Wenn am 24. März der geänderte Entwurf für den Bebauungsplan „HafenCity 10“ öffentlich ausgelegt wird, dann ist mit einer Reihe von Einwänden zu rechnen. Die Kritik konzentriert sich auf grundsätzliche Elemente der Schulplanung wie die Freiflächen: Die Initiative hält es für erforderlich, dass 100 Prozent der Freiflächen für die Schüler ebenerdig sind. Das aktuelle Konzept sieht vor, dass 40 Prozent des „Schulhofs“ auf das Dach verlegt werden.

Gesundheitliche Belastungen wegen Ausbau des Zugverkehrs

Abgesehen davon gibt es Streit über mögliche gesundheitliche Belastungen. Durch Abnahme von Strom aus den Oberleitungen entsteht bei jeder Durchfahrt eines Zuges auf der Strecke Hauptbahnhof–Elbbrücken ein elektromagnetisches Feld.

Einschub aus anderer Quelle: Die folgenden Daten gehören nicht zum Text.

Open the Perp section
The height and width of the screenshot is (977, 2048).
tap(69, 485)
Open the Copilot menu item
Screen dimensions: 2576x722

Die Umweltbehörde hat einen „Vorsorgegrenzwert“ von 0,3 Mikrotesla festgelegt, der um den Faktor 1000 unter dem gesetzlichen Grenzwert von 300 Mikrotesla für einen Abstand von 1,7 Metern zur Stromleitung liege. Aus dem Vorsorgewert ergibt sich, dass Wohnungen oder Schulen wegen des dauernden Aufenthalts von Kindern in einem Abstand von 45 Metern zur Bahnstrecke nicht errichtet werden dürfen.

Das geplante Schulgebäude liegt laut Schulbehörde außerhalb der Zone. Da diese Regelung für alle Baumaßnahmen in der HafenCity gelten soll, wird der Investor HIH Real Estate, wie berichtet, auf einem benachbarten Grundstück statt Wohnungen nun Büros bauen. „Hamburg ist neben Bremen die einzige Stadt, die einen derart niedrigen Grenzwert anwendet“, sagt Peter Albrecht, Sprecher der Schulbehörde. Die Initiative hält den Vorsorgewert für zu hoch angesetzt und kritisiert, dass der von der Deutschen Bahn geplante massive Ausbau des Zugverkehrs mit einer höheren Belastung durch „Elektrosmog“ nicht berücksichtigt worden sei.

Autoverkehr sorgt ebenfalls für Streit

Streit gibt es auch über die Lärm- und Stickoxidbelastung durch die an das Schulgelände angrenzende Versmannstraße. Der Senat rechnet nach Abschluss der Bauarbeiten mit der Durchfahrt von 28.000 bis 30.000 Fahrzeugen pro Tag. Die Initiative weist darauf hin, dass diese Werte nur unter der Bedingung gälten, dass als Entlastung die Großmarktbrücke gebaut werde. Andernfalls würden 36.000 bis 42.000 Autos die Versmannstraße täglich nutzen – mit der Folge einer deutlich höheren Lärm- und Stickoxidbelastung.

„Der Senat will beim Schulcampus Lohsepark mit dem Kopf durch die Wand. Luftschadstoffe, Elektrosmog und ein enormer Lautstärkepegel – Schule von morgen geht anders“, sagt der CDU-Bürgerschaftsabgeordnete Jörg Hamann, der eine Überarbeitung der Pläne fordert. Die Linken-Abgeordnete fordert die Prüfung von Standortalternativen für die Schule, etwa an der Spitze des Baakenhöfts.

Schulcampus Lohsepark seit fünf Jahren geplant

„Wir brauchen mehr Bürgerbeteiligung. Ein zugesagtes Forum zum Thema Quartierszentrum, dessen Kern die Schule sein sollte, hat es nie gegeben“, sagt Initiativensprecherin Marianne Wellershoff. Die Kommission für Stadtentwicklung hat mit den Stimmen von SPD und Grünen beschlossen, dass sich die Bürgerschaft noch mit dem Thema Schulcampus Lohsepark beschäftigt.

Die Schulbehörde rechnet derzeit mit einer leichten Planungsverzögerung. „Grundsätzlich gehen wir von einer Wettbewerbs-/Planungs- und Bauphase von fünf Jahren aus“, sagt Albrecht. Die ersten Schüler sollen in „Modulbauten“ von 2021 an unterrichtet werden. Wo in der HafenCity die Container aufgestellt werden sollen, ist noch offen.